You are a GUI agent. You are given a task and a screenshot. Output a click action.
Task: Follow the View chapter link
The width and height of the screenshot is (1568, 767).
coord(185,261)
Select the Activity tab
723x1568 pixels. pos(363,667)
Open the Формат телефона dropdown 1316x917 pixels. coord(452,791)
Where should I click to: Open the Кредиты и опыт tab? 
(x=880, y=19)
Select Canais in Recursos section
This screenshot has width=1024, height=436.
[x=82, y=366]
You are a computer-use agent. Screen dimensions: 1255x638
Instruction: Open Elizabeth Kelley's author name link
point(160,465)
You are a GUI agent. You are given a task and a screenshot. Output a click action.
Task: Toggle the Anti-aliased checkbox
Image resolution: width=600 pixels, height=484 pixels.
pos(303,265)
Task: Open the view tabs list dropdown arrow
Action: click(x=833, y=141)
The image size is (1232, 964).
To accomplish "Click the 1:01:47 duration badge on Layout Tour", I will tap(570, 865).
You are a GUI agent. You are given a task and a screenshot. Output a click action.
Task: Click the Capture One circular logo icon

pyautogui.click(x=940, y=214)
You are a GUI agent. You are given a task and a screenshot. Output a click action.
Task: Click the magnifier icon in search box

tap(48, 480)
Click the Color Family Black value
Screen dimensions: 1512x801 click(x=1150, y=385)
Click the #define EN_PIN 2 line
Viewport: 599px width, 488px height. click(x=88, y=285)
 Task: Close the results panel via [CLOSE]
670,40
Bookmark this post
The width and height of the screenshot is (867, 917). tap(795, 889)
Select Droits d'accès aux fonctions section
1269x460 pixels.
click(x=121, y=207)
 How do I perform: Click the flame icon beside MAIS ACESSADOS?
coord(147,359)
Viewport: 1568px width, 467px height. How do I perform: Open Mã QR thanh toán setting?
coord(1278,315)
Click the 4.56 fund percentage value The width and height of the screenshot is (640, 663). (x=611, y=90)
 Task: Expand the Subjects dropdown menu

··········

= Work to complete =
Give an exact reproduction of the lines from the one with "This screenshot has width=1024, height=436." to the final line of the entries, including both.

= Problem solution =
This screenshot has width=1024, height=436.
[x=82, y=366]
You are a computer-use agent. Screen dimensions: 1255x638
Instruction: Open Elizabeth Kelley's author name link
point(160,465)
You are a GUI agent. You are given a task and a screenshot. Output a click action.
Task: Toggle the Anti-aliased checkbox
Image resolution: width=600 pixels, height=484 pixels.
pos(303,265)
Task: Open the view tabs list dropdown arrow
Action: click(x=833, y=141)
The image size is (1232, 964).
To accomplish "Click the 1:01:47 duration badge on Layout Tour", I will tap(570, 865).
You are a GUI agent. You are given a task and a screenshot. Output a click action.
Task: Click the Capture One circular logo icon

pyautogui.click(x=940, y=214)
You are a GUI agent. You are given a task and a screenshot. Output a click action.
Task: Click the magnifier icon in search box

tap(48, 480)
Click the Color Family Black value
Screen dimensions: 1512x801 click(x=1150, y=385)
Click the #define EN_PIN 2 line
Viewport: 599px width, 488px height. click(x=88, y=285)
 Task: Close the results panel via [CLOSE]
670,40
Bookmark this post
The width and height of the screenshot is (867, 917). tap(795, 889)
Select Droits d'accès aux fonctions section
1269x460 pixels.
click(x=121, y=207)
 How do I perform: Click the flame icon beside MAIS ACESSADOS?
coord(147,359)
Viewport: 1568px width, 467px height. How do I perform: Open Mã QR thanh toán setting?
coord(1278,315)
Click the 4.56 fund percentage value The width and height of the screenshot is (640, 663). (x=611, y=90)
 Task: Expand the Subjects dropdown menu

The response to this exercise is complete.